Читаем Попытка словаря. Семидесятые и ранее полностью

А вот более прямолинейный и суетливый персонаж, возникающий, как из-под земли, на ночной Пьяцетте и на три секунды останавливающийся в узком пространстве между четырьмя кафе, одно из которых, естественно, как и положено приличному историко-культурному итальянскому городу, носит гордое имя «Гран Кафе». У него на майке, для тех, кто не понял, прямо так и крупно, самым большим кеглем, написано: «Плейбой». Воспаленные глаза его стремительно блуждают по рядам столов и стульев, резкость движений показывает, что он готов безотлагательно откликнуться на любой призыв, отреагировать на встречный заинтересованный взгляд. Повертевшись столь выразительным образом вокруг своей оси, он молниеносно, так же, как и появился, исчезает в одном из узких средневековых переулков, словно бы оставив в воздухе шлейф вызывающей сексуальности.

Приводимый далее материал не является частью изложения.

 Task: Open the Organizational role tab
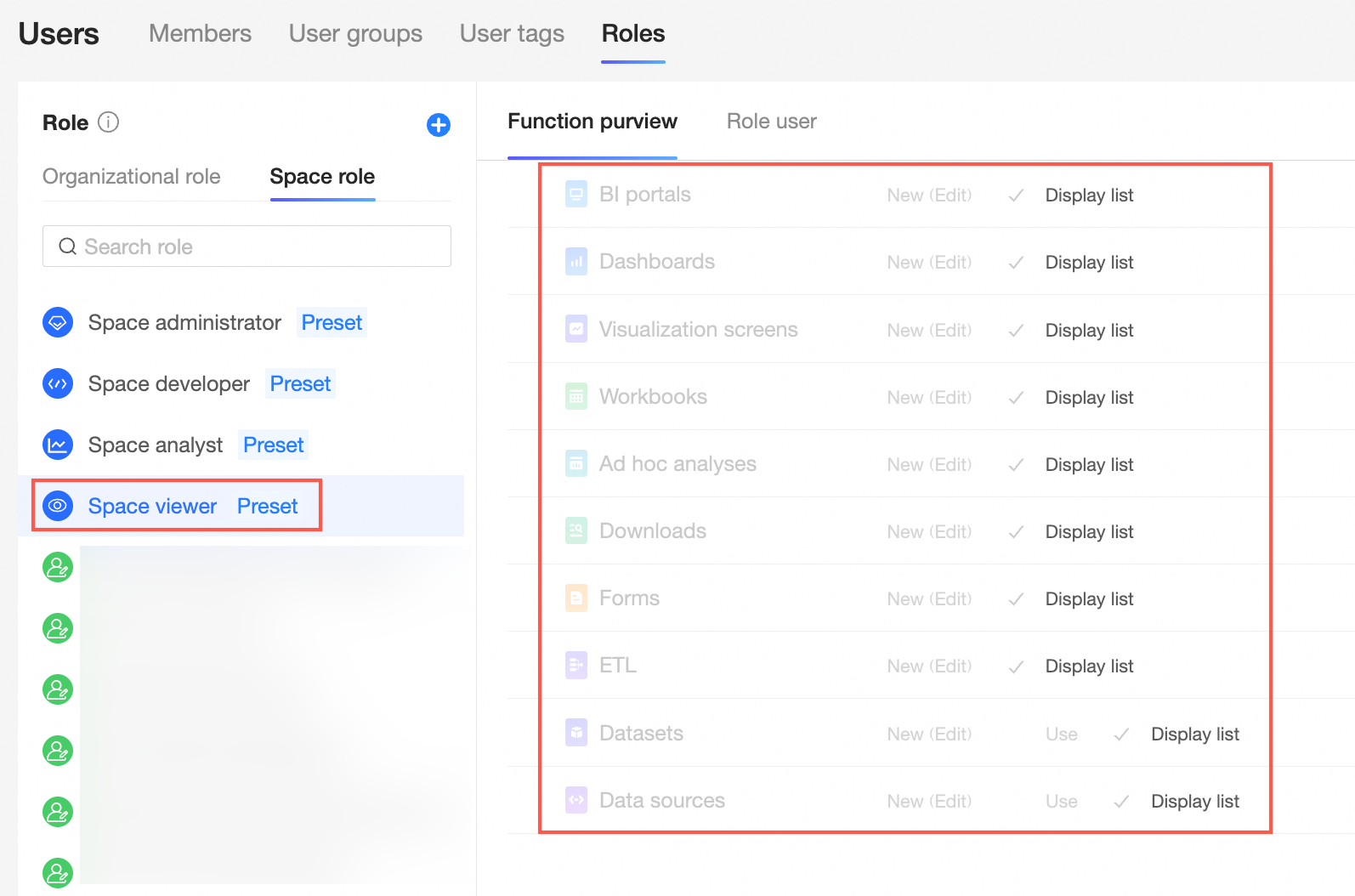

А вот не слишком уютно чувствующая себя парочка, заказывающая эспрессо в «Гран Кафе», – морячка и моряк в белоснежной форме с погонами. Что объединяет этих людей неизвестно какой национальности? Они товарищи по работе, вышедшие в город после того, как их корабль пришвартовался в Марина Гранде, большом каприйском порту, принимавшем еще римских императоров? Или у них служебный роман и они охвачены морской болезнью любви, тщательно скрываемой за сдержанным прикуриванием сигарет?

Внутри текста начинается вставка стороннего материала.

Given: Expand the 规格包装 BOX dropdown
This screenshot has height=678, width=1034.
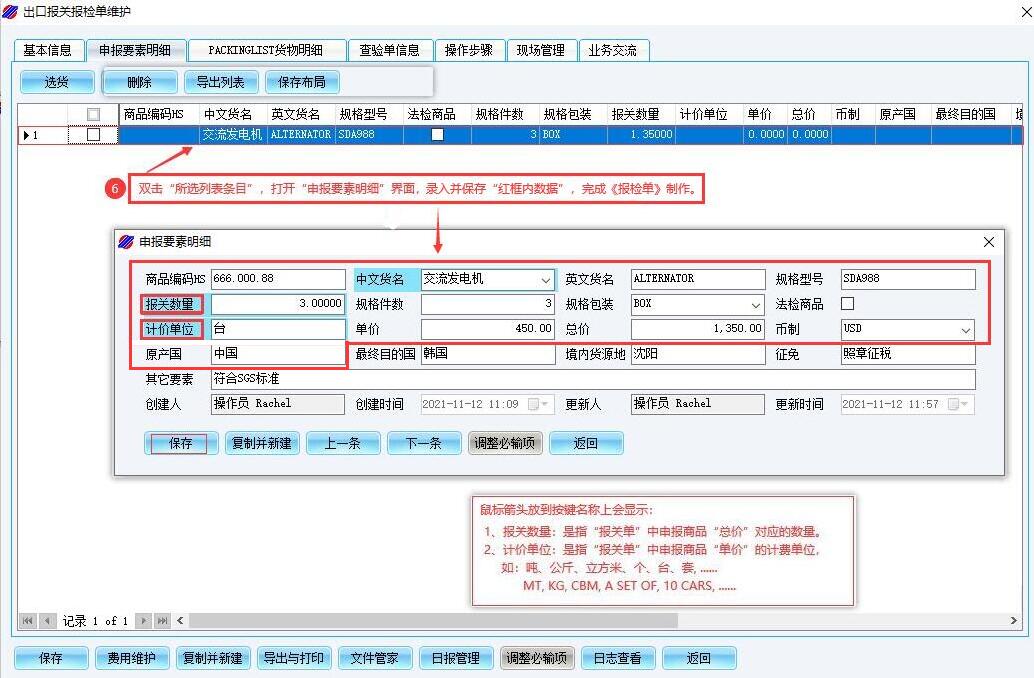Looking at the screenshot, I should coord(755,305).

На Пьяцетте, и не один раз за несколько дней, выглядывая из-за верхнего обреза «Геральд трибьюн», можно наблюдать пару, которая на первый взгляд кажется воплощением неравного брака. Он – загоревший до цвета кофе, с роскошной благородной сединой старик, судя по степени ухоженности, явный обладатель одной из здешних вилл. Она, если смотреть сзади, блондинка с девичьей фигурой. На поверку подруга вилловладельца оказывается женщиной его же возраста, с хорошо изготовленной грудью (по-женски недоброе наблюдение моей супруги), которая кокетливо просвечивает сквозь льняную майку, и еще рядом частей тела, сработанных еще рабами Рима столь же умело, что и грудь. Можно себе представить, как они тут зажигали в 1960-е и 1970-е!

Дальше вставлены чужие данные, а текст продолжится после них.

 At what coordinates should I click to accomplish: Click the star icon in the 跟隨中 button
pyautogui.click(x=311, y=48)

Что же еще хотеть от Капри – это ведь не обшарпанный портовый Неаполь с голодранцами таксистами, дерущими тройную цену за дорогу в Порто Беверелло в обмен на грубоватый и незамысловатый комплимент на смеси двух языков, обращенный к моей жене: «Капри из бьютифул – коме ту». И даже не Сорренто, далеко ушедший от времен Робертино Лоретти с его «Торна а Сорренто» (на местном диалекте произносится как «Сурьенто»), но сохранивший обаяние традиций: под сводами Седиле Доминова (XV век), как и много лет назад, сидят за столами пенсионеры и режутся в азартные игры.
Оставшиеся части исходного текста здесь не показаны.